## WHAT NEEDS TO BE DONE
This task calls for copying every line in the data below that contains the word "computer".

## EXERCISE DATA
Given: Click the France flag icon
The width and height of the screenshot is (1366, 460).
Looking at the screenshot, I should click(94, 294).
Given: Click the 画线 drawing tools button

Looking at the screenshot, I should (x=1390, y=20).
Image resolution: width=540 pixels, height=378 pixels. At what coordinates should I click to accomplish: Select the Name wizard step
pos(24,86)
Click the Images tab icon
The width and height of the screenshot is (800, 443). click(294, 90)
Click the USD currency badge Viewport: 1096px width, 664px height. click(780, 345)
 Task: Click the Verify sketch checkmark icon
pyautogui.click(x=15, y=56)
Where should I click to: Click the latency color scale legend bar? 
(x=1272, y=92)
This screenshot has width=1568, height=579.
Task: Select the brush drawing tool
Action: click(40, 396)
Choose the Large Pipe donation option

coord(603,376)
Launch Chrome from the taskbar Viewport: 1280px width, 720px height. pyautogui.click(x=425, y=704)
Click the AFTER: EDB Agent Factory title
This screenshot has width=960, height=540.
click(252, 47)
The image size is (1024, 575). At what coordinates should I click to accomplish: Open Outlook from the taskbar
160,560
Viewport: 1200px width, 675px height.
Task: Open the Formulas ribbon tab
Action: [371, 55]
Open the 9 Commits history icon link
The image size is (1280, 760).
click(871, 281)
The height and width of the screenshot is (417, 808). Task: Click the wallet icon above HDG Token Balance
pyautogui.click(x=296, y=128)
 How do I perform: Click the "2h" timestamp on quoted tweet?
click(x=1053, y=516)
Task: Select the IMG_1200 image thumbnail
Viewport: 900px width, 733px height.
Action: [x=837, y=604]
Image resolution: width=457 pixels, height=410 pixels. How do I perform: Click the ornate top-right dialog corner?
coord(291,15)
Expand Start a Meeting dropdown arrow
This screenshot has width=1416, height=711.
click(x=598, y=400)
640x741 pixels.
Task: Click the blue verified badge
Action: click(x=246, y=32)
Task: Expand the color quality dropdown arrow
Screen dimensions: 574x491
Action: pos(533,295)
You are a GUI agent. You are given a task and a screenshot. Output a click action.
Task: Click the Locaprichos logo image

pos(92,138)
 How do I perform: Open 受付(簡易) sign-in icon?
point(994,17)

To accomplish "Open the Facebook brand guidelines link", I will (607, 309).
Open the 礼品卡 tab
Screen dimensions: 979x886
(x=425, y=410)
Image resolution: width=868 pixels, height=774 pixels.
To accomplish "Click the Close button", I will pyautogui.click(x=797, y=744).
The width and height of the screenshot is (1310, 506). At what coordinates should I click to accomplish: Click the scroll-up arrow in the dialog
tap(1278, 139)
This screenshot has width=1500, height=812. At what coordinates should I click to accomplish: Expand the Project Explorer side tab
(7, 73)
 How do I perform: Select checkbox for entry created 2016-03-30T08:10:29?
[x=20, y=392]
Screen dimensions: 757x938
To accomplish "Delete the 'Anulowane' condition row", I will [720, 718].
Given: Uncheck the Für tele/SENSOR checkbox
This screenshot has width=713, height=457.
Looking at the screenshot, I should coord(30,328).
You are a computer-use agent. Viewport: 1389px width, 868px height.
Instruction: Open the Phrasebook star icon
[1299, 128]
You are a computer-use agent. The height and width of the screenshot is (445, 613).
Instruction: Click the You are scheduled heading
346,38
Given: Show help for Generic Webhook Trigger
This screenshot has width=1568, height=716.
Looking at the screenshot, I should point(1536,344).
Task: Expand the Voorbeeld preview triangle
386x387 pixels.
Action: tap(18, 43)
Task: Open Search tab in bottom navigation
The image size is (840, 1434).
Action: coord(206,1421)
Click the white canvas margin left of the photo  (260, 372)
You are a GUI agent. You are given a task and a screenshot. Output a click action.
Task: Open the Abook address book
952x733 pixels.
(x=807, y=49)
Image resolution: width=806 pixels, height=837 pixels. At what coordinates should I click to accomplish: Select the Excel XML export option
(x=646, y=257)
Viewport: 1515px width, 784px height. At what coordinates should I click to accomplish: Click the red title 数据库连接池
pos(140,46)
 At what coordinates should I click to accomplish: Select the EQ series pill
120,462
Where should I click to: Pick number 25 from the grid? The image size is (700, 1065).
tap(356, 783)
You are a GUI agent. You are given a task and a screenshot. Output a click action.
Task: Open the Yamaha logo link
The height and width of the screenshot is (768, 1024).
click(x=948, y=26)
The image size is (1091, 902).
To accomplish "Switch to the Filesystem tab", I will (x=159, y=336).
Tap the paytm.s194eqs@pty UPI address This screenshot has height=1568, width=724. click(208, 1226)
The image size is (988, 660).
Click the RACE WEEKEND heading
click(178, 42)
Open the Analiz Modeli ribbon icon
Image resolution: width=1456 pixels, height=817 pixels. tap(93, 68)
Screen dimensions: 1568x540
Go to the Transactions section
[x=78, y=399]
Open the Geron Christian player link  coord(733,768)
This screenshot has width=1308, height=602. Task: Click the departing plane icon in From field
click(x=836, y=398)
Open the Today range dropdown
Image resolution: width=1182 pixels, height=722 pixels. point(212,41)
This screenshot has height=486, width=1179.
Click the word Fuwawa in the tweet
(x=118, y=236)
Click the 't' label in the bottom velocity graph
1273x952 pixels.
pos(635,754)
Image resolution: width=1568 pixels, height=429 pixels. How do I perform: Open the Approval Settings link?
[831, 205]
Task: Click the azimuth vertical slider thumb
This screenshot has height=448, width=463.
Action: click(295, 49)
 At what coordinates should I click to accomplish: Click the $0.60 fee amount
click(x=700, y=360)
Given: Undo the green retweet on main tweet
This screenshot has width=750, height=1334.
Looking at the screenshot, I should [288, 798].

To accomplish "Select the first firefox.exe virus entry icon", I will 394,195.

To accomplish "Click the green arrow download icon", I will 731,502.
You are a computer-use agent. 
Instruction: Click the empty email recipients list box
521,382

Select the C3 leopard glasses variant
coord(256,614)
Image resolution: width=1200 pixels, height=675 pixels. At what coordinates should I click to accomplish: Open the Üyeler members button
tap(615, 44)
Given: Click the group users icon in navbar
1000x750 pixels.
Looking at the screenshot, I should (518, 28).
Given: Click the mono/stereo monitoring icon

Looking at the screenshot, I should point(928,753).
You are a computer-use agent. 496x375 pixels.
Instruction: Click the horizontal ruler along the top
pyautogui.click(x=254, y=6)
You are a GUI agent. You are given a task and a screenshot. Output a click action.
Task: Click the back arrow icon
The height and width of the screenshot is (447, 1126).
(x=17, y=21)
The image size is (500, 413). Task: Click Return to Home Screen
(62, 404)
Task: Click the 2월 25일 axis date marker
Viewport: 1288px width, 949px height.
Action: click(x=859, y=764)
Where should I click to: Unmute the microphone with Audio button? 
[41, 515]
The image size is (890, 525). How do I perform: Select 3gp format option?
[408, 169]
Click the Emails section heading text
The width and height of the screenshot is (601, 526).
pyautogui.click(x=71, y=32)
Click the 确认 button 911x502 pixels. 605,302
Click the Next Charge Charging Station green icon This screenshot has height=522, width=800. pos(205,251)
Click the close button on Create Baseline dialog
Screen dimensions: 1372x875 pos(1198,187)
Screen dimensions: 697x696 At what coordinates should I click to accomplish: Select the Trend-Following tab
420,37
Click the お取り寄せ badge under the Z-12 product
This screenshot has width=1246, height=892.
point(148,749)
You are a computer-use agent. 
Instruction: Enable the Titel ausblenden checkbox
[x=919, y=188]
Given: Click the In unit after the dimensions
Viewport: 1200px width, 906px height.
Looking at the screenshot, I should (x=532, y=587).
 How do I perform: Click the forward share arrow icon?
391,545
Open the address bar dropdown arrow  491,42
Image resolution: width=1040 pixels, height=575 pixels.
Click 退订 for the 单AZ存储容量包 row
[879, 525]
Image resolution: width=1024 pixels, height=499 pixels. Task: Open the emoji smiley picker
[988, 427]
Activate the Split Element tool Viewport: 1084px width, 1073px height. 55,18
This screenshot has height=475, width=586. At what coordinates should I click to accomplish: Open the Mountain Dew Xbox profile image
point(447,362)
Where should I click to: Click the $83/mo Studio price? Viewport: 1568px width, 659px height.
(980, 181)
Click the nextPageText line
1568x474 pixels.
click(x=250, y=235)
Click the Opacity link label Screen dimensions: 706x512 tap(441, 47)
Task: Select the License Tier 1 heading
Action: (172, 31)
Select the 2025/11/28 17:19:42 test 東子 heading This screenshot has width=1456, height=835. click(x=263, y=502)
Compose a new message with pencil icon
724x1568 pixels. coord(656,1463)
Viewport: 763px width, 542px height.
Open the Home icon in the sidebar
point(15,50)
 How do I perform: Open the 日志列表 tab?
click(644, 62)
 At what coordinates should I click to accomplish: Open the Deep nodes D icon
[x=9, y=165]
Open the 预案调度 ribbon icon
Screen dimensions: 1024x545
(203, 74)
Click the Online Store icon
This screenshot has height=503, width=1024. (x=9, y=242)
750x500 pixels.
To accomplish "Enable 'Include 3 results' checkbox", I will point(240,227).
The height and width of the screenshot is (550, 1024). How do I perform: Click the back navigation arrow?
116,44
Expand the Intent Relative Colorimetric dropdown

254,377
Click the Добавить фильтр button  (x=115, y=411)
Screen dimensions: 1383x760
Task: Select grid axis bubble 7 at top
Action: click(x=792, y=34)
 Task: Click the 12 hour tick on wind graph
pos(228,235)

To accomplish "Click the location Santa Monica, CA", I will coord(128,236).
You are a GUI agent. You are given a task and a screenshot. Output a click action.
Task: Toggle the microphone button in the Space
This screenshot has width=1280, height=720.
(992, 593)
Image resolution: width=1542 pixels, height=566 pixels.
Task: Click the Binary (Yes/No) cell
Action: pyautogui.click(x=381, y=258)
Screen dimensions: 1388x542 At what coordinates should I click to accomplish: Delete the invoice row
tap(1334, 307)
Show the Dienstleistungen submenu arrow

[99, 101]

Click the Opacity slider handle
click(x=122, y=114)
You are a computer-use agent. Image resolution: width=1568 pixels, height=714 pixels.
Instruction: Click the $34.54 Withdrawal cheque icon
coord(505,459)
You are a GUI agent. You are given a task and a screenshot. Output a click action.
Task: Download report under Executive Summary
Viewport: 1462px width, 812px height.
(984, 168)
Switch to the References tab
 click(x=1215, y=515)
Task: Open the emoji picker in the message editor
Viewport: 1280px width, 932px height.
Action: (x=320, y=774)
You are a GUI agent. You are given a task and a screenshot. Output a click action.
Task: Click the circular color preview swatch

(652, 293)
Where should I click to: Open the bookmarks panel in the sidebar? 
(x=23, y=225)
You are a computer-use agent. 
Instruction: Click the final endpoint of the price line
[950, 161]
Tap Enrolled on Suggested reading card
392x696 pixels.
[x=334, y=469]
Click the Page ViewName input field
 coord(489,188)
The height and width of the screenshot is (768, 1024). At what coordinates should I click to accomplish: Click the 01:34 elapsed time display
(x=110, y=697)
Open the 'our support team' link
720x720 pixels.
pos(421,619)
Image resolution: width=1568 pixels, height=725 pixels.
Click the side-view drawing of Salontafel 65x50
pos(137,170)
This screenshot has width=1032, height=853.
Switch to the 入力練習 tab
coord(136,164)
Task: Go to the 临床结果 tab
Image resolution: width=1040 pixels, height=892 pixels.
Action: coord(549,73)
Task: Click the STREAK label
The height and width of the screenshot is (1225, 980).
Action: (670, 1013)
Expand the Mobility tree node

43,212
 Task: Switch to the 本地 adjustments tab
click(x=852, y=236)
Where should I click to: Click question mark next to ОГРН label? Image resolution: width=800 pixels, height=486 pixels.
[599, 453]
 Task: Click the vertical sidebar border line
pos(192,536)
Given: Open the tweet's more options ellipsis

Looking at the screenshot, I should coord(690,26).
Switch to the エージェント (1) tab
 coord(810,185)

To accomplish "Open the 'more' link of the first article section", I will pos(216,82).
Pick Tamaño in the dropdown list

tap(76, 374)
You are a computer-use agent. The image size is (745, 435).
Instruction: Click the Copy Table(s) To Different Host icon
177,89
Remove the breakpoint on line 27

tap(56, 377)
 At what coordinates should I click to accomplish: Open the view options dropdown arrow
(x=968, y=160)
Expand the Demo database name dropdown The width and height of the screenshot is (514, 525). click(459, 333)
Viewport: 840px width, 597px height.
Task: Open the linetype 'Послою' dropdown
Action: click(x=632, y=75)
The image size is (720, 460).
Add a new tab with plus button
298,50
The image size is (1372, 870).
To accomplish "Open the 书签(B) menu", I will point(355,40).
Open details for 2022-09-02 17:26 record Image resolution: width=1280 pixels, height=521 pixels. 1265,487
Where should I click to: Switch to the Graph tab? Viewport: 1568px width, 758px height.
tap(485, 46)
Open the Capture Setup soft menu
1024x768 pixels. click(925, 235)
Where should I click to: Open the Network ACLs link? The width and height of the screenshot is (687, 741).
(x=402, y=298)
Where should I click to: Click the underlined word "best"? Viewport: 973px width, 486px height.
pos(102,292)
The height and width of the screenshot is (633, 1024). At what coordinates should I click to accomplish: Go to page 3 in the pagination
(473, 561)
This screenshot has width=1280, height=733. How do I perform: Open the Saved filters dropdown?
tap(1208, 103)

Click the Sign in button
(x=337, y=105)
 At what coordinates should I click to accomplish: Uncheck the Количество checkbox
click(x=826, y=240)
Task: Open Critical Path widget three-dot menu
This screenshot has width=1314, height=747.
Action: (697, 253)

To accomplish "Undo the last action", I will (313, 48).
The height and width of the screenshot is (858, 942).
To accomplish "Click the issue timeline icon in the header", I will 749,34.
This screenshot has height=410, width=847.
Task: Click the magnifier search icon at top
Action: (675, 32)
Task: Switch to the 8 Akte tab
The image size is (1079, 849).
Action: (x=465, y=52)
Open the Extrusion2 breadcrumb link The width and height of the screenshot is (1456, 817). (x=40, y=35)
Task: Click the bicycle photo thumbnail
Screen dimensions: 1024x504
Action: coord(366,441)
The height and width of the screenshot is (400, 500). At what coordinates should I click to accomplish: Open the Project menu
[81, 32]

## RESULT OF THIS TASK
You are a computer-use agent. Viewport: 1389px width, 868px height.
You are a computer-use agent. The height and width of the screenshot is (445, 613).
You are a computer-use agent. 
You are a computer-use agent. 496x375 pixels.
You are a computer-use agent. 
You are a computer-use agent. Image resolution: width=1568 pixels, height=714 pixels.
You are a computer-use agent. 
You are a computer-use agent. The image size is (745, 435).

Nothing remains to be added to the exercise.